What the "rumor mill" is.....the first option after filing foreclosure is for the realtors to find the occupants and offer the tenant access option as the first choice OR the foreclosure will proceed. 

Mixed feelings on this.....


----------



## mtmtnman (May 1, 2012)

Good way to get the properties trashed further. No stake in the game. Why take care of it!!!


----------



## APlusPPGroup (Apr 14, 2012)

mtmtnman said:


> Good way to get the properties trashed further. No stake in the game. Why take care of it!!!


I agree wholeheartedly. The rents on most of these are very, very low and so are the deposits. They can trash them and walk away and not lose much in the process.

We are already posting signs and securing these properties. Most are already trashed or falling down and there's no indication that the banks are going to clean them up before they rent them out. Time will tell.

Something to consider, though.......... In California, a landlord only has 21 days to produce receipts for cleaning and damages, once a tenant moves, or they have to return the deposits. No doubt other states have landlord/tenant laws that are similar.
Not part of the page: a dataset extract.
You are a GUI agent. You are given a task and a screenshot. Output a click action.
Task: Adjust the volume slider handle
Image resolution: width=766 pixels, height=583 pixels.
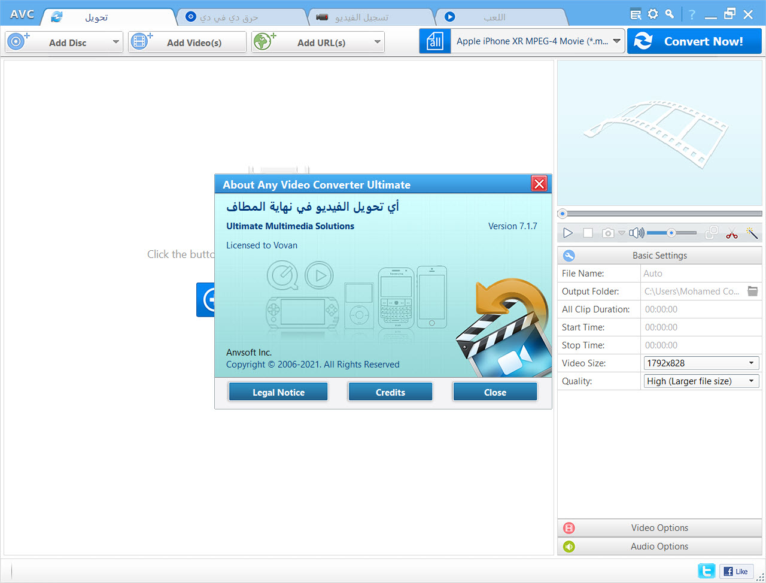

I can see these rental situations backfiring on the banks big time. If they're not concerned about cleaning them up now, I highly doubt they will clean them up when the tenants move. 

They will be destroyed even further and those tenants will still get their deposits back. And, most likely, after months of not paying rent............ unless there's a clause in the agreement that deposits will be used towards unpaid rent.

Linda


----------



## SwiftRes (Apr 12, 2012)

I haven't been involved/informed on this rent situation on REOs. 

Correct me if I'm wrong, but I'm hearing both that the banks have to honor existing leases if the landlord is foreclosed on, as well as that the banks are renting REOs? What prevents the rent price in the first scenario from being well below market?


----------



## APlusPPGroup (Apr 14, 2012)

SwiftRes said:


> I haven't been involved/informed on this rent situation on REOs.
> 
> Correct me if I'm wrong, but I'm hearing both that the banks have to honor existing leases if the landlord is foreclosed on, as well as that the banks are renting REOs? What prevents the rent price in the first scenario from being well below market?


If they honor the existing lease, they have to honor the existing monthly lease amount. They can't break one part of an agreement and honor the other.

They do have the option, however, to offer a new agreement. The tenant has the option to say no, though, and hold the bank to the existing contract.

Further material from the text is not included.